과제 목표:
본문의 내용을 두 문장으로 요약하세요.

본문:

______________________________

따라서 단일 fastq 파일에 대하여 5.8 GB(기가바이트)의 크기라면 2.4 Gb(기가베이스페어)라는 뜻이다. 요즘의 미생물 시퀀싱 서비스에서는 보통 1개 샘플에 대해서 1 Gb 생산, 즉 5 Mb 게놈에 대해 200X를 목표로 하고 있으니 지나치게 많은 분량을 시퀀싱한 셈이 된다.
다음으로는 이 데이터를 가지고 k-mer abundance 분포를 그리는 방법에 대해서 알아보겠다. 게놈 서열 자체가 아니라 충분히(과하게!) 오버샘플링이 된 read임을 염두에 두도록 한다. 메타게놈 데이터를 이용하는 것이 더욱 바람직하겠지만, 갖고 있는 데이터는 너무 분량이 커서 분석에 시간이 많이 걸린다. 사용하는 프로그램 패키지는 요즘 집중적으로 공부하고있는 khmer이다. 우선 위에서 다룬 fastq 파일 쌍을 하나의 interleaved file로 바꾸어보자. 예전에는 velvet distribution에 포함된 shuffleSequences_fastq.pl을 주로 사용했었다.
$ interleave-reads.py -o BL21TKR.fastq.pe BL21TKR_1.fastq BL21TKR_2.fastq
역시 이런 종류의 작업은 시간이 많이 걸린다. 솔직하게 말하자면 khmer의 유용성과 개발 철학에는 동의하지만 소요시간이 너무 길다는 것이 불만이다. 물론 비슷한 부류의 다른 프로그램을 전부 테스트해보고 하는 말은 아니지만... unique k-mer의 수는 322919167였다.

______________________________

제공 자료:
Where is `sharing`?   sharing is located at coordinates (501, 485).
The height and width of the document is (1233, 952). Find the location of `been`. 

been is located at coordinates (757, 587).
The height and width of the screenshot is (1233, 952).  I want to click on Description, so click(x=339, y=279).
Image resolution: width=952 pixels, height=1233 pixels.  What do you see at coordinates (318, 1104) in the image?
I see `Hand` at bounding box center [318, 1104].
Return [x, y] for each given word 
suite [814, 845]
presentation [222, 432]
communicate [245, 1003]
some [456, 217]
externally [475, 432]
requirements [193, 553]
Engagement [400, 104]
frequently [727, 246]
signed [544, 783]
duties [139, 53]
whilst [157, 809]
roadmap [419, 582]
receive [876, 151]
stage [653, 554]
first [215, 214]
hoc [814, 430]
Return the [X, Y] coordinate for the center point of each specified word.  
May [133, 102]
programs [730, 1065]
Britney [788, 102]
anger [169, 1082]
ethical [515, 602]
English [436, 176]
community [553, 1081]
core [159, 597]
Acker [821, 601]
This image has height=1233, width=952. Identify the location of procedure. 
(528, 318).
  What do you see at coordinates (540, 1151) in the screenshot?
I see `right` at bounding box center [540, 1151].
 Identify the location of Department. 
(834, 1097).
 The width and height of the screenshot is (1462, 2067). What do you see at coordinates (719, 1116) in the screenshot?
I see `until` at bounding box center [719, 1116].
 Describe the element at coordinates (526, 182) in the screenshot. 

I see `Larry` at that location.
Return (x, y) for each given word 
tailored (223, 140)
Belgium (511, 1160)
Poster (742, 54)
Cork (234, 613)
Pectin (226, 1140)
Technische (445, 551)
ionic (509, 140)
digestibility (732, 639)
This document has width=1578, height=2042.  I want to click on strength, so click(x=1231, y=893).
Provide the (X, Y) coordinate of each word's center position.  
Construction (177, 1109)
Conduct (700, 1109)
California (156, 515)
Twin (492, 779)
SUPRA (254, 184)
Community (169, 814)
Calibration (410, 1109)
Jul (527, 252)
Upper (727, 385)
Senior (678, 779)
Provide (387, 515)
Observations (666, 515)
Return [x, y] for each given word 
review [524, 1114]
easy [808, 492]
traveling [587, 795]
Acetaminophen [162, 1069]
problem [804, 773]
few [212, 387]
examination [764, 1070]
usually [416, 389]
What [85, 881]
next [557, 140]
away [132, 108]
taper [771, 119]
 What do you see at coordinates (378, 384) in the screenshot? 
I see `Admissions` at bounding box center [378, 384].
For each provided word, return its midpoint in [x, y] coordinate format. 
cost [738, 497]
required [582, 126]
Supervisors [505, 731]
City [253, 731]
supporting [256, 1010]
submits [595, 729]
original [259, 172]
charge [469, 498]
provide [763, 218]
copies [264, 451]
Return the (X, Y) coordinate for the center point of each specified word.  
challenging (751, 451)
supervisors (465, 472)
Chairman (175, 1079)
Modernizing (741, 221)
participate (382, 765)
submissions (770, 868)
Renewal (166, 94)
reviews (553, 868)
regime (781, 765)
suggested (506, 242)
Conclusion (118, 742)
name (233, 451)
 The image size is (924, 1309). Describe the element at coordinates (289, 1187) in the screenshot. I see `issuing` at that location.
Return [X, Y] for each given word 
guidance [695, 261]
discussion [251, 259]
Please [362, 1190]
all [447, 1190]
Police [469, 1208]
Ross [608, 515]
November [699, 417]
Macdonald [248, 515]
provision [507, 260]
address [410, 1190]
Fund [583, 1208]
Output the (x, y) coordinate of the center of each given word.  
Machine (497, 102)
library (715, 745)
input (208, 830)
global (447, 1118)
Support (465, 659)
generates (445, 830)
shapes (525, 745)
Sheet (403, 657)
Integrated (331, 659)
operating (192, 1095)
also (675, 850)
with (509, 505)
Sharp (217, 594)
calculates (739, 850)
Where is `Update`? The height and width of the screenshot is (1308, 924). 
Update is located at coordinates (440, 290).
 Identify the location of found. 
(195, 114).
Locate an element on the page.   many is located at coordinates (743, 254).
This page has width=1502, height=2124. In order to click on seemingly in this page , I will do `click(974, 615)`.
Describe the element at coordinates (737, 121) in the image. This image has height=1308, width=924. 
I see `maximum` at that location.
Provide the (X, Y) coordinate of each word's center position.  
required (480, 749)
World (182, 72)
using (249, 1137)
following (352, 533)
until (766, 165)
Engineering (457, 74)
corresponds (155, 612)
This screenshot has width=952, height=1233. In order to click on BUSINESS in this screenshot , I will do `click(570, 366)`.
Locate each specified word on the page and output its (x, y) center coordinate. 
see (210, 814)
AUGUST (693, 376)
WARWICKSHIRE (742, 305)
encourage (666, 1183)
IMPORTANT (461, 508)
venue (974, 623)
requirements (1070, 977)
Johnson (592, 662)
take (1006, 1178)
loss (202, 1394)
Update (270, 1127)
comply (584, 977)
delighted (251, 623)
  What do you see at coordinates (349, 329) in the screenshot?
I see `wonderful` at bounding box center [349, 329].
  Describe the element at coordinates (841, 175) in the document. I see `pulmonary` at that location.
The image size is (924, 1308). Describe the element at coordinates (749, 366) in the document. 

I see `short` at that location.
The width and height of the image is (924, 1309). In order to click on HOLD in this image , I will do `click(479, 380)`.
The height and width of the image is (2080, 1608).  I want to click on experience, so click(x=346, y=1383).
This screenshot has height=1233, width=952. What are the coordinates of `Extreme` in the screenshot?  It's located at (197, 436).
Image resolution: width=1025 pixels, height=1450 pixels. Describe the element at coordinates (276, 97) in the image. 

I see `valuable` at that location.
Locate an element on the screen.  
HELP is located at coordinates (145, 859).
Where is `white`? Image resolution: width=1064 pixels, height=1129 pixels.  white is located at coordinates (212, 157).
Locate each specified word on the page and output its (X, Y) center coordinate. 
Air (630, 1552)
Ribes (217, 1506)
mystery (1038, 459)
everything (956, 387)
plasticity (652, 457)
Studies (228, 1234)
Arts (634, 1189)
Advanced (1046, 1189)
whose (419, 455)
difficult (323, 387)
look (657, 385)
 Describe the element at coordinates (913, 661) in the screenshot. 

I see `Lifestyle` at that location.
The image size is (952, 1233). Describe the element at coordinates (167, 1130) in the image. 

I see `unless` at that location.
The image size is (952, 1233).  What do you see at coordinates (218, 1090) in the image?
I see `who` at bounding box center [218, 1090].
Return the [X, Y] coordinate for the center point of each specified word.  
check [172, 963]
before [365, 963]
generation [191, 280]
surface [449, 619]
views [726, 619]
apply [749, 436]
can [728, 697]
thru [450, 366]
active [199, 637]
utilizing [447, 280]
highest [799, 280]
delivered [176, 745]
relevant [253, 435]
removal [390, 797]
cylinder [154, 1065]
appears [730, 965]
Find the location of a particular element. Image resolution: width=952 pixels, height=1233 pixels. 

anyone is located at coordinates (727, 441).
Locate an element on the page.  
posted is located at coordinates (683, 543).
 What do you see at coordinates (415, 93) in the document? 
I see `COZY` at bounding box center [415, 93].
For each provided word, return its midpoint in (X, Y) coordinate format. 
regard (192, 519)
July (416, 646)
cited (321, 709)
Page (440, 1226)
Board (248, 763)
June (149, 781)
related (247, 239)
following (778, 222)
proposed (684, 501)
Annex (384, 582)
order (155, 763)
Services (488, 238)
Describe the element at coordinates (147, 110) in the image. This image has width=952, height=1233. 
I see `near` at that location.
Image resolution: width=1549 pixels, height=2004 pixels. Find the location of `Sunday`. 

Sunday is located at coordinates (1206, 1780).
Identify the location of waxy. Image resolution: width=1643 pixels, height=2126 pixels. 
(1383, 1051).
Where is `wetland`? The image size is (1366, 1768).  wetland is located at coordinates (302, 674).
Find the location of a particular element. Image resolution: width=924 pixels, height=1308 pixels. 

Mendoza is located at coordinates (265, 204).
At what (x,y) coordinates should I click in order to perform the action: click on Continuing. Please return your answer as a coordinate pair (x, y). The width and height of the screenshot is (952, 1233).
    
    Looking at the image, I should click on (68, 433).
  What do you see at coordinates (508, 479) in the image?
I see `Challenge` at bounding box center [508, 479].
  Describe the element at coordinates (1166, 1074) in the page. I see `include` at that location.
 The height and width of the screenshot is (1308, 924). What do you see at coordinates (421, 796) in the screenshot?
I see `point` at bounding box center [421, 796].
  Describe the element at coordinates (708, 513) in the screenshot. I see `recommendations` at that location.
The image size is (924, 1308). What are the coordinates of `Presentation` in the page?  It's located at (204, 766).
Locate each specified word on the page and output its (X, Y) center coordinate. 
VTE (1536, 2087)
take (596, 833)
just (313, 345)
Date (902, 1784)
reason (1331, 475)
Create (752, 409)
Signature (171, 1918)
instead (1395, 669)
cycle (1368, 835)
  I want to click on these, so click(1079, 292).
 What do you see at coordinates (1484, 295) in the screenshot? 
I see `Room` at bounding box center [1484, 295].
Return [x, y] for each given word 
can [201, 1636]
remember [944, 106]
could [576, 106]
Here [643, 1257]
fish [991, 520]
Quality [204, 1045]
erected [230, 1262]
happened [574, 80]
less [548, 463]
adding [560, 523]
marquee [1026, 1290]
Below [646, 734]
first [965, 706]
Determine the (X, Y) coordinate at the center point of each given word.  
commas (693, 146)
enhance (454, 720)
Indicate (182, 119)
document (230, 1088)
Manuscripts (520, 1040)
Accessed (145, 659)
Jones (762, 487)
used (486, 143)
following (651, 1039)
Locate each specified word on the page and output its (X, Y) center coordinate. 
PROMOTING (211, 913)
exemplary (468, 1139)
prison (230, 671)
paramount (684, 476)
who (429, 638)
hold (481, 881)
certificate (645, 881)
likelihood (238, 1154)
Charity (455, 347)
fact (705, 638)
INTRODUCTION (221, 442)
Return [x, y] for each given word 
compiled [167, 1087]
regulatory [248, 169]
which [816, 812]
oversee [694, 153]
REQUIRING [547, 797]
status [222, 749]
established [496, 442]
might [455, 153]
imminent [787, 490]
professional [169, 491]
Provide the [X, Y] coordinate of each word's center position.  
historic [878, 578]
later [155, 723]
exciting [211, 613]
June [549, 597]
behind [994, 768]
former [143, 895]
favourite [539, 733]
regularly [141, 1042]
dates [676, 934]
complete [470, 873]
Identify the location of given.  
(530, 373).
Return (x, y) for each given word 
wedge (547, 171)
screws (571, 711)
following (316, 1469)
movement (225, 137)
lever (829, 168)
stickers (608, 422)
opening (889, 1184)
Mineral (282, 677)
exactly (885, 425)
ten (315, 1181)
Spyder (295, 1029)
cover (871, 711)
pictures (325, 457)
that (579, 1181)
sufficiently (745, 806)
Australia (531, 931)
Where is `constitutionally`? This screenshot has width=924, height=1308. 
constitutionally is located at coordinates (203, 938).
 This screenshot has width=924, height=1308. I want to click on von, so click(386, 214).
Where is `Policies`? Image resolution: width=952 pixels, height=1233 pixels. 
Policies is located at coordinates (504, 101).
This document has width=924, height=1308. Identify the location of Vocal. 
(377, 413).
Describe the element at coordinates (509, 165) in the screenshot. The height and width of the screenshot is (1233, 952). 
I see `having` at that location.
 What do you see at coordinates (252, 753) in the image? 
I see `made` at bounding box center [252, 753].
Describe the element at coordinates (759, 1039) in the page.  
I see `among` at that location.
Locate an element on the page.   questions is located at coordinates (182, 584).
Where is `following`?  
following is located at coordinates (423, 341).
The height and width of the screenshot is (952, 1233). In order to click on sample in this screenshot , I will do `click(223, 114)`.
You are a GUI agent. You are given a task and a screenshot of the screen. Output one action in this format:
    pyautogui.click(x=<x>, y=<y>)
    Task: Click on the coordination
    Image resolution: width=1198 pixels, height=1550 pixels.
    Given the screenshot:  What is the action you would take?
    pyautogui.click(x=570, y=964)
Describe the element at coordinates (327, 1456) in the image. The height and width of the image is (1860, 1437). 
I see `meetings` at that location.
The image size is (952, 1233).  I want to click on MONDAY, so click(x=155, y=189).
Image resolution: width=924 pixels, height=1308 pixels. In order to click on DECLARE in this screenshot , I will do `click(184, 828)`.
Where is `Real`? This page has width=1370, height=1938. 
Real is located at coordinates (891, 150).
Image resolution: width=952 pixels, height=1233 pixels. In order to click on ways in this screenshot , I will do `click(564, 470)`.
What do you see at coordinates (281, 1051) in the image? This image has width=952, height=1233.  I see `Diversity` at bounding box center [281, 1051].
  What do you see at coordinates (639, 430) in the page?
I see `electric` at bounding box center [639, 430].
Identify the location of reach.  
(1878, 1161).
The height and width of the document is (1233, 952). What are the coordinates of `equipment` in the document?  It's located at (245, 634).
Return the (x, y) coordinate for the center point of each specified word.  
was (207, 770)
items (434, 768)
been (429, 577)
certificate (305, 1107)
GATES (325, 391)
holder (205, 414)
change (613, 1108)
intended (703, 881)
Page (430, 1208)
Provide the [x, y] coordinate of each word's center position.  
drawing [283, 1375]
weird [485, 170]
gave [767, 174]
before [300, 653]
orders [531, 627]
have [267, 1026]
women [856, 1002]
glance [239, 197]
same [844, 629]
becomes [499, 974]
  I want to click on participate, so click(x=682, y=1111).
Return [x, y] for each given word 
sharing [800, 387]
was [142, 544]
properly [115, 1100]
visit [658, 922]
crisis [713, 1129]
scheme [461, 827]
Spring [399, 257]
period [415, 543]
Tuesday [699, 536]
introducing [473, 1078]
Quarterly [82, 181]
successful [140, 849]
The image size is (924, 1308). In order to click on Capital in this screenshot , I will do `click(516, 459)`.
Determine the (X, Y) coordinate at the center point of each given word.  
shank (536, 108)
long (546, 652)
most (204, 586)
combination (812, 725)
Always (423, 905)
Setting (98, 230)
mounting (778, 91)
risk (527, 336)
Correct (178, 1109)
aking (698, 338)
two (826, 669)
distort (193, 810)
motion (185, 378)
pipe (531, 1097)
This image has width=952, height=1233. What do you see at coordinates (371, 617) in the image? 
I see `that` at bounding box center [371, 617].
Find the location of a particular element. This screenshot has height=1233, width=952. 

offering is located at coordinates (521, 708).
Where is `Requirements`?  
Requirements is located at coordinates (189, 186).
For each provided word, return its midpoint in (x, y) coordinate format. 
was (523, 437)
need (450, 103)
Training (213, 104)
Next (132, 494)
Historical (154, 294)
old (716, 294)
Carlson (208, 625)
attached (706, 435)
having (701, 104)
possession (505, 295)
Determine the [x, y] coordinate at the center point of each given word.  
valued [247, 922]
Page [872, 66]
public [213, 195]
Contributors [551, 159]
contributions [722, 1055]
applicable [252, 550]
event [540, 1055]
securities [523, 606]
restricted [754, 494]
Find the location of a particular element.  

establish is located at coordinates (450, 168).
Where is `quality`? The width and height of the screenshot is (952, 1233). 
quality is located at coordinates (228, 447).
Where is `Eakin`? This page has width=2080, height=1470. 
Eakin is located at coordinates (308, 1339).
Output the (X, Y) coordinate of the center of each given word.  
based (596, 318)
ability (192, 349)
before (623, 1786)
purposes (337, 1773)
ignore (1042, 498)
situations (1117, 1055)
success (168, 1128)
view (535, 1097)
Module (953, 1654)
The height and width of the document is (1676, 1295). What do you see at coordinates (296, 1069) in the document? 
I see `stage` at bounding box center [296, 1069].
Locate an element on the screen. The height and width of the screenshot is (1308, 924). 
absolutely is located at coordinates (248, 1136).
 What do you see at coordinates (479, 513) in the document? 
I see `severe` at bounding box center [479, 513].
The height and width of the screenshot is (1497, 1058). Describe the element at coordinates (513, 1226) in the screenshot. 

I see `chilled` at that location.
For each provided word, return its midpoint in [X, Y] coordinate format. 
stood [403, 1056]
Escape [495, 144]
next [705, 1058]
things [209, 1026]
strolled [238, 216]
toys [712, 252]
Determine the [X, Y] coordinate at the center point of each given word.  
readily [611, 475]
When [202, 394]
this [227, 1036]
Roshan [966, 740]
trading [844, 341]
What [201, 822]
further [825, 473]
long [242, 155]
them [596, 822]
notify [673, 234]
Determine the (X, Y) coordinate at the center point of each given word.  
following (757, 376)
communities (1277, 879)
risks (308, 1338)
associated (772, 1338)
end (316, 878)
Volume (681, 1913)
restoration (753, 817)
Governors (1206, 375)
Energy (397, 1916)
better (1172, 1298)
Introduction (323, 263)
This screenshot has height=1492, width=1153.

______________________________

과제 답안:
5.8 GB 크기의 단일 fastq 파일은 2.4 Gb에 해당하며, 1개 샘플당 1 Gb 생산을 목표로 하는 요즘 미생물 시퀀싱 서비스에 비하면 지나치게 많은 분량입니다. 이어서 khmer 패키지로 k-mer abundance 분포를 그리는 방법을 다루면서 먼저 fastq 파일 쌍을 interleave-reads.py로 하나의 interleaved 파일로 바꾸었는데, 이 작업은 시간이 많이 걸렸고 unique k-mer의 수는 322919167이었습니다.